[Patches] [ python-Patches-403685 ] Printing unicode

Wed, 20 Feb 2002 00:57:40 -0800

Patches item #403685, was opened at 2001-02-08 06:37
You can respond by visiting: 
http://sourceforge.net/tracker/?func=detail&atid=305470&aid=403685&group_id=5470

Category: Core (C code)
Group: None
Status: Closed
>Resolution: Out of Date
Priority: 5
Submitted By: Nobody/Anonymous (nobody)
Assigned to: M.-A. Lemburg (lemburg)
Summary: Printing unicode

Initial Comment:
The print statement *always* passes the to-be-printed objects through str() before passing them onto the file.write().

This is a problem for unicode. It is not possible to print unicode strings to a unicode-aware file.

This patch allows a stream to inhibit this automatic call to str() by defining a false __str__before_write__ attribute. Such an attribute has been added to the streams in the codecs.py

I hope the documentation patch is correct; Im not able to test it.

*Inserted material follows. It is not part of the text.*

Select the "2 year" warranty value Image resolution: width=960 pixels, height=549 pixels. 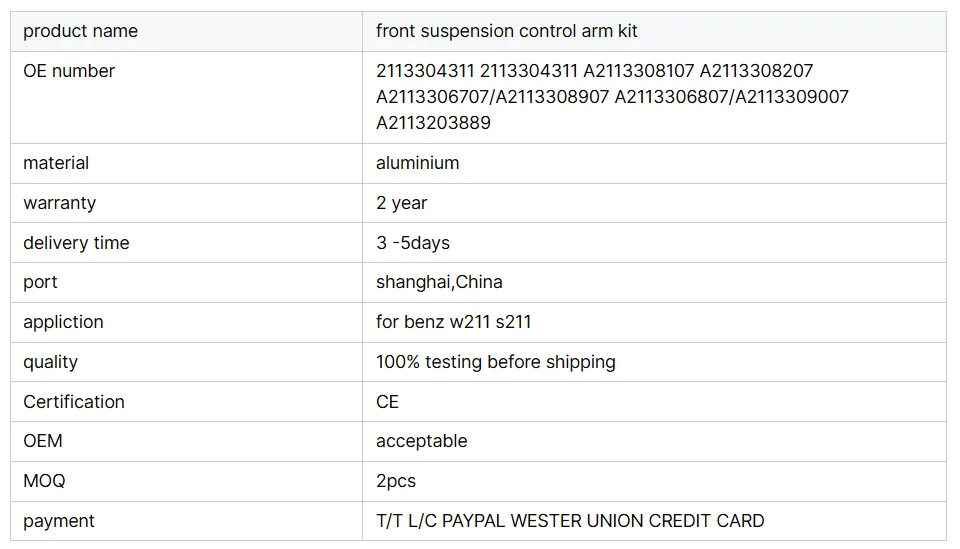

(added by Toby Dickenson, sourceforge id 'htrd', who seems to have a broken https)

----------------------------------------------------------------------

>Comment By: Martin v. Löwis (loewis)
Date: 2002-02-20 00:57

Message:
Logged In: YES 
user_id=21627

Superceded by patch #462849.

----------------------------------------------------------------------

Comment By: M.-A. Lemburg (lemburg)
Date: 2001-02-10 06:23

Message:
Postponed for discussion in Python 2.2 cycle as per request by Guido.

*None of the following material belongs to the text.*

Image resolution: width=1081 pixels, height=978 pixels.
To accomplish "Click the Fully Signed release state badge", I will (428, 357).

----------------------------------------------------------------------

Comment By: M.-A. Lemburg (lemburg)
Date: 2001-02-09 05:45

Message:
I'd rather break some code here and then get this done right once
and for all.  I wouldn't want to carry along a special attribute
which needs to be checked before every .write() operation. This
costs performance and adds unnecessary convolution to the file 
API. Since Unicode is still very new, I doubt that the impact of
this will cause people too much trouble.

IMHO, the correct way to deal with this is to let the
file object write methods deal with the problem in an application
specific way. 

cStringIO.c (and all other file-like objects)  should be fixed to 
use the s# parser markers instead of requiring a real string 
object. This will also enhance interoperability with other data storage types.

----------------------------------------------------------------------

Comment By: Nobody/Anonymous (nobody)
Date: 2001-02-09 04:54

Message:
waaah - without https I cant upload a new version of the patch.

The original patch fails to clear the exception if getattr('__str__before_write__') fails... that inner part of PyFile_WriteObject needs to be:

		stringize = PyObject_GetAttrString(f, "__str_before_write__");
		if(!stringize) PyErr_Clear();
		if(!stringize || PyObject_IsTrue(stringize))
			value = PyObject_Str(v);
		else {
			Py_INCREF(v);
			value = v;
		}

my appologies for the extra trouble.

----------------------------------------------------------------------

Comment By: Nobody/Anonymous (nobody)
Date: 2001-02-09 04:02

Message:
I hadnt seen that original discussion, and cant find it in the archives now :-(

However, your summary matches exactly what this patch achieves for files have __str_before_write__=0

I think we have to require this extra flag to enable the new behaviour. For example, this prevents breakage of old code that prints to a StringIO instance.

(Toby Dickenson, tdickenson@geminidataloggers.com)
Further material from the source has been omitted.